'''
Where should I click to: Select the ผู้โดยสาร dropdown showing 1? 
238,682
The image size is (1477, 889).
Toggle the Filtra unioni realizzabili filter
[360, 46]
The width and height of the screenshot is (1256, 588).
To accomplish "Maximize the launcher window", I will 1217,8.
'''
'''
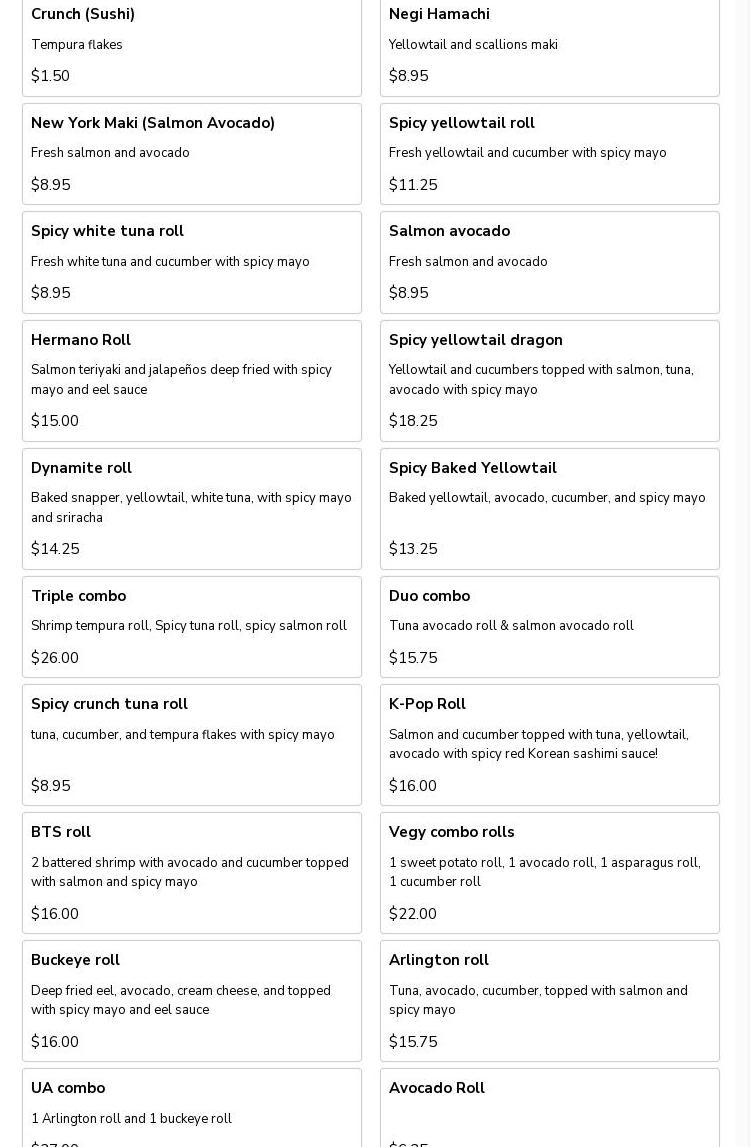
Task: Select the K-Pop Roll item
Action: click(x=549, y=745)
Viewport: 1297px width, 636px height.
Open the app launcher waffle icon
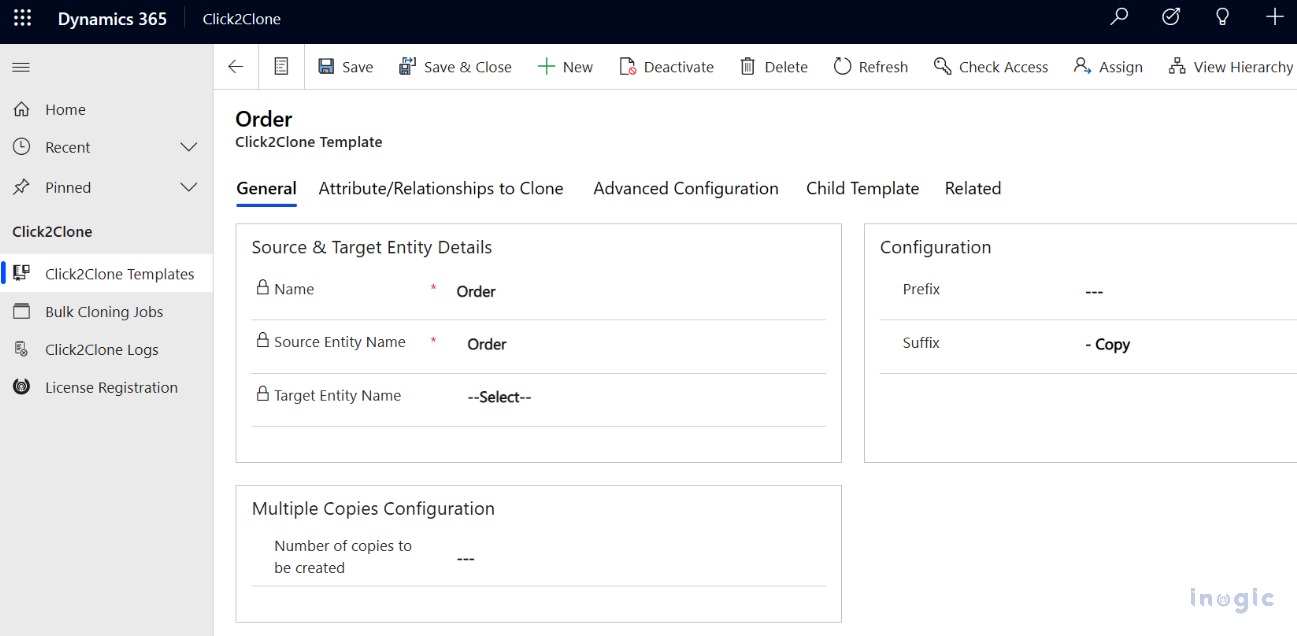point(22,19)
'''
'''
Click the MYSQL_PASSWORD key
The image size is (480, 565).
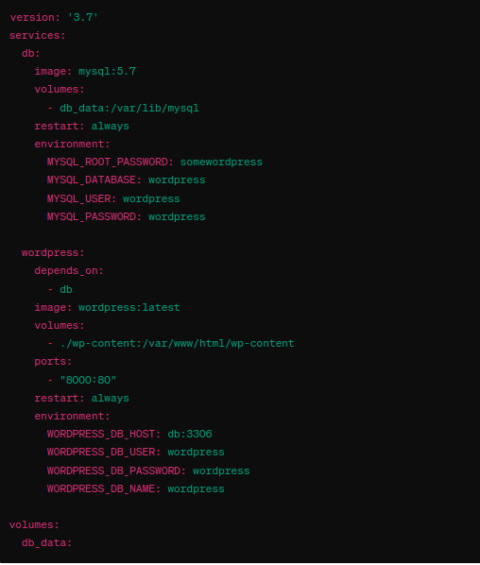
'''
*Work to complete*:
Scan the records for lines with the word "width". Report how many, with no other words.

*Finished task*:
2